Intelligent Physics · Week 02 of 14
A model that fits your training data perfectly has usually memorized noise, not learned physics. Generalization is the only metric that matters.
Objectives
By the end of this week, you will be able to:
- Define bias and variance precisely, and explain why both are failure modes rather than opposites to be eliminated together
- Explain why training error alone never tells you whether a model has actually learned something useful
- Perform a train/test split and a k-fold cross-validation by hand on a small dataset, and explain what each estimates
- Recognize data leakage caused by near-duplicate or grouped samples, and apply group-aware splitting to avoid it
- Write and run your first scikit-learn code: loading data, splitting it, and computing a cross-validated error estimate
Prerequisites
This week assumes you have completed Week 1 and are comfortable with the following terms: feature, label, model, training, and the distinction between supervised and unsupervised learning. If any of these feel shaky, revisit the Week 1 Lesson before continuing.

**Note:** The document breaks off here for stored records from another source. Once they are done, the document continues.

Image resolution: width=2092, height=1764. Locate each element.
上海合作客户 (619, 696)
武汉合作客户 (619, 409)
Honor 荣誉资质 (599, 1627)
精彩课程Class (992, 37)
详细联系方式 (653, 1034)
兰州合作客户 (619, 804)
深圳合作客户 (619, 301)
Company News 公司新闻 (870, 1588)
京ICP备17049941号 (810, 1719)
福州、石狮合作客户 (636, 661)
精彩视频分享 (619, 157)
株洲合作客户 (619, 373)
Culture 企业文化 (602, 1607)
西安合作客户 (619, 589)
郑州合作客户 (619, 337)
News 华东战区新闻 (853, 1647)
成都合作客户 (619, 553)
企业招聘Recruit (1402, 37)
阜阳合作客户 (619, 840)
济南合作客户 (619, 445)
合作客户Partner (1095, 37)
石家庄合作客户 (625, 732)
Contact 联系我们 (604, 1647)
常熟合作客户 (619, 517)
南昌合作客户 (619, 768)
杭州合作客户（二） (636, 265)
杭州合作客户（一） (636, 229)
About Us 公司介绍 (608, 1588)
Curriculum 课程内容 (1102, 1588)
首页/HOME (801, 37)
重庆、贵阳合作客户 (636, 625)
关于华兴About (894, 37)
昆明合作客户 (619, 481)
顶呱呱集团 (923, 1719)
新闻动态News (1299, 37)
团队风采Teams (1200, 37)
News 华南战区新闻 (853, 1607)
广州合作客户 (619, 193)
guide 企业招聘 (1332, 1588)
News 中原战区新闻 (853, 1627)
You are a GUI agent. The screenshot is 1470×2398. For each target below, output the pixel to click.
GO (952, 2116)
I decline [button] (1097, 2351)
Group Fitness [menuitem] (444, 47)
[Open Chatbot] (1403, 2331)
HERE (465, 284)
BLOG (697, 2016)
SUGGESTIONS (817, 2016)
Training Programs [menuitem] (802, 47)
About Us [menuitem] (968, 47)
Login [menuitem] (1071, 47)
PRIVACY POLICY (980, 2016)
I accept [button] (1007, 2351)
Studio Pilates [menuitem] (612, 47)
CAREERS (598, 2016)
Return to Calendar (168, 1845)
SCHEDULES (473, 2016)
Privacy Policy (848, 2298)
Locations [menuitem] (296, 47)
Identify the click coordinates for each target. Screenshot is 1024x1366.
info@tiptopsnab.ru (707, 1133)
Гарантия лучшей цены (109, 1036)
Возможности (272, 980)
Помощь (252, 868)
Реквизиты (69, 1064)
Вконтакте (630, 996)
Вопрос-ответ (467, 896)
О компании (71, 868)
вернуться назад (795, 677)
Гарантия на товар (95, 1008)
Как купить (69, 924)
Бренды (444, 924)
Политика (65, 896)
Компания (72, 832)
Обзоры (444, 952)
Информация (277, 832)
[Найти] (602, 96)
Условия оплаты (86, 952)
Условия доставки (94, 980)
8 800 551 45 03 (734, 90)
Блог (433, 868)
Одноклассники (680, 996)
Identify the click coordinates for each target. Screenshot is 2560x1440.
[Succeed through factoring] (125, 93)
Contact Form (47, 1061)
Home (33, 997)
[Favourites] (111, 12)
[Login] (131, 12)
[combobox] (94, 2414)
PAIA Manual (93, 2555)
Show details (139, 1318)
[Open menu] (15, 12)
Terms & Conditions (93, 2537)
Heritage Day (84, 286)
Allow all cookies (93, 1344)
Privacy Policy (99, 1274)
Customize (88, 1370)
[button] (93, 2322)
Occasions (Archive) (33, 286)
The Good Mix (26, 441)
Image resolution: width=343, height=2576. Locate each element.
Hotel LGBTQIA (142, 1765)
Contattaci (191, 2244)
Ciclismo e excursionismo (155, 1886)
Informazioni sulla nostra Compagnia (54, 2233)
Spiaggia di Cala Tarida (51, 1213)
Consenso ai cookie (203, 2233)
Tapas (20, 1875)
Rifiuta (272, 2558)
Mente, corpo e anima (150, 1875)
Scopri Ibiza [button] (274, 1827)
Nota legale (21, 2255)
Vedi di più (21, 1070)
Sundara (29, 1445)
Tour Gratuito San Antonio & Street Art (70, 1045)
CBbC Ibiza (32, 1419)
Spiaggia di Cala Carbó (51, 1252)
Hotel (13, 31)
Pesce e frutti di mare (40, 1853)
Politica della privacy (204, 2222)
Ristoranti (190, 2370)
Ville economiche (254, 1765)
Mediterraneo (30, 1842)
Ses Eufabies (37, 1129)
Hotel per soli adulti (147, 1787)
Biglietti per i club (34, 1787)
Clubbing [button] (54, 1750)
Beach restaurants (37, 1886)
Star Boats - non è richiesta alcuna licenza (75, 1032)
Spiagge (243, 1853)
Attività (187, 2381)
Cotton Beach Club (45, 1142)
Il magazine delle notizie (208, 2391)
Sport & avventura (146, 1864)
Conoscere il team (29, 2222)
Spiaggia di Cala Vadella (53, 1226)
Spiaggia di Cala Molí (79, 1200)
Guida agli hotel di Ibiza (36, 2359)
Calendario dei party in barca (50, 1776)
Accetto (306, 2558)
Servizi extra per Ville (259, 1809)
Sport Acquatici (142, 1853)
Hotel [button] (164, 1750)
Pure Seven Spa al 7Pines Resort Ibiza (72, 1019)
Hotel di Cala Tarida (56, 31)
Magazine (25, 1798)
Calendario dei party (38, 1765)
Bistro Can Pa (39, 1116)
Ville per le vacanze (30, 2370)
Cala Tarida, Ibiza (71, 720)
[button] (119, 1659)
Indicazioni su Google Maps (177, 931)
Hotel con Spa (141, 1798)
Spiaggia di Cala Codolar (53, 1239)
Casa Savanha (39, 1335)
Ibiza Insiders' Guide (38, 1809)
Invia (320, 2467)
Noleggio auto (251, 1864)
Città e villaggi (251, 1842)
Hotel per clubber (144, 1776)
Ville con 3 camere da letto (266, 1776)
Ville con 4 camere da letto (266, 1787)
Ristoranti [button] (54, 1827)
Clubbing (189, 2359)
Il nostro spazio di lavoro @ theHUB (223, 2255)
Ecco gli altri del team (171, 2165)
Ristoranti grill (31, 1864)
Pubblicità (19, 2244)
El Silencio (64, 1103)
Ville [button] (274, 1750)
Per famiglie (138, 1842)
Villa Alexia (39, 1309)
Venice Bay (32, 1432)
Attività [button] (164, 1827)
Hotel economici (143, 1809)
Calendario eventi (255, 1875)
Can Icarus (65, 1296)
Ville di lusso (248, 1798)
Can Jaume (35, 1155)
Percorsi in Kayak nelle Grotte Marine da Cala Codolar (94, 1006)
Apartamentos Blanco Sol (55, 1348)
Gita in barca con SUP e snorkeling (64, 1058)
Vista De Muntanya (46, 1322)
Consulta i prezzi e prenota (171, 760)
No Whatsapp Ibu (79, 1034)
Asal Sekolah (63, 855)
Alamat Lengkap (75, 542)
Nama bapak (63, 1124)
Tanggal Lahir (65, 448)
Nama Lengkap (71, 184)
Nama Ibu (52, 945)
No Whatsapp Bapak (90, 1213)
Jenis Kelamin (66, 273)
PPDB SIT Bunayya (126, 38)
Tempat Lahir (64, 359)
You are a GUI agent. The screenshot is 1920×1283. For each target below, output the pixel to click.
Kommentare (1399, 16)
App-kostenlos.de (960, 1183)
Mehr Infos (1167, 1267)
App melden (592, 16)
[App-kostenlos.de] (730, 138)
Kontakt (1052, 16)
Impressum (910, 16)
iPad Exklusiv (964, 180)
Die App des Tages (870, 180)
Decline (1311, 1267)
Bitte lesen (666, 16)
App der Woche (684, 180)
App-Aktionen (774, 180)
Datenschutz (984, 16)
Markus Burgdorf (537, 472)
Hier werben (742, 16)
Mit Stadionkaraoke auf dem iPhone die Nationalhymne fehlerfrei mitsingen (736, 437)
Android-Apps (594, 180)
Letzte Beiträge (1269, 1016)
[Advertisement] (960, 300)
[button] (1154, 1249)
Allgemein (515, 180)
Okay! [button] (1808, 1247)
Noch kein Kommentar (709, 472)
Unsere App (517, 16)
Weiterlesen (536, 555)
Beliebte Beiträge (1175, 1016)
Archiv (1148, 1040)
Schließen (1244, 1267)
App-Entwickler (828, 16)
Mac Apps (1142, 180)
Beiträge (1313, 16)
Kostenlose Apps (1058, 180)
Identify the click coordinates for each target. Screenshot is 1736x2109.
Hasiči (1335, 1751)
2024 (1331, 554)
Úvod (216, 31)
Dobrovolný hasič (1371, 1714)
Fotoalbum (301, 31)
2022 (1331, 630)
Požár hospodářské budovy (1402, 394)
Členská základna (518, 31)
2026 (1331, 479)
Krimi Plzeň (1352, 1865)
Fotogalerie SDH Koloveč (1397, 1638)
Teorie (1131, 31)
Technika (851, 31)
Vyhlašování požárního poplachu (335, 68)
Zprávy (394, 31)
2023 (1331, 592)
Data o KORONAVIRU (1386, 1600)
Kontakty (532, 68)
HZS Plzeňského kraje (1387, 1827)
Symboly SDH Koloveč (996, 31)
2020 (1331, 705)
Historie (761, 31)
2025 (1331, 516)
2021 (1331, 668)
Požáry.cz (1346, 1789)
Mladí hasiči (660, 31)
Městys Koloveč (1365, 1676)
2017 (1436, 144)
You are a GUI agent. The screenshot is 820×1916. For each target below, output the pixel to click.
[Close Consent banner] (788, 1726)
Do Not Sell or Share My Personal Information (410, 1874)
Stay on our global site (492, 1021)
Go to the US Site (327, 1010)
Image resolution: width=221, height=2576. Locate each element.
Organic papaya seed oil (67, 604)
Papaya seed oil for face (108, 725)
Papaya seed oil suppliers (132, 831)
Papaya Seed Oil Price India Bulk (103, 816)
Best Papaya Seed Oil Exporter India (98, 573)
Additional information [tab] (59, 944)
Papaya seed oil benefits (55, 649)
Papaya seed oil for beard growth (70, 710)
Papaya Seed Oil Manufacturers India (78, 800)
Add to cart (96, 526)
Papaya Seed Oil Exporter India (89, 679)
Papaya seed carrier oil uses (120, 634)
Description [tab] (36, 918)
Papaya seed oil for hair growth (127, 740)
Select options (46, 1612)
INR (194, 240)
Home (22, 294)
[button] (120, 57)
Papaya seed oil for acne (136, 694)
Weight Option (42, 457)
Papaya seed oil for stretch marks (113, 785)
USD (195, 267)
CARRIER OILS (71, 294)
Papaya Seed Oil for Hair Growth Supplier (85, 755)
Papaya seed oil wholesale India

From this week onward, you will write short Python scripts. No prior programming experience is assumed, but you will need a working Python environment with scikit-learn installed; setup instructions are given on the Practical Work page.
This week's pages
Every method from Week 3 onward — regression, classification, neural networks, graph networks — will be evaluated using the validation tools introduced this week. If you do not trust your validation procedure, you cannot trust any accuracy number reported later in the course, no matter how sophisticated the model.
Looking ahead
Week 3 introduces linear and regularized regression, and the first real feature-engineering decisions for materials problems. The cross-validation procedure from this week will be used immediately to judge whether those models generalize.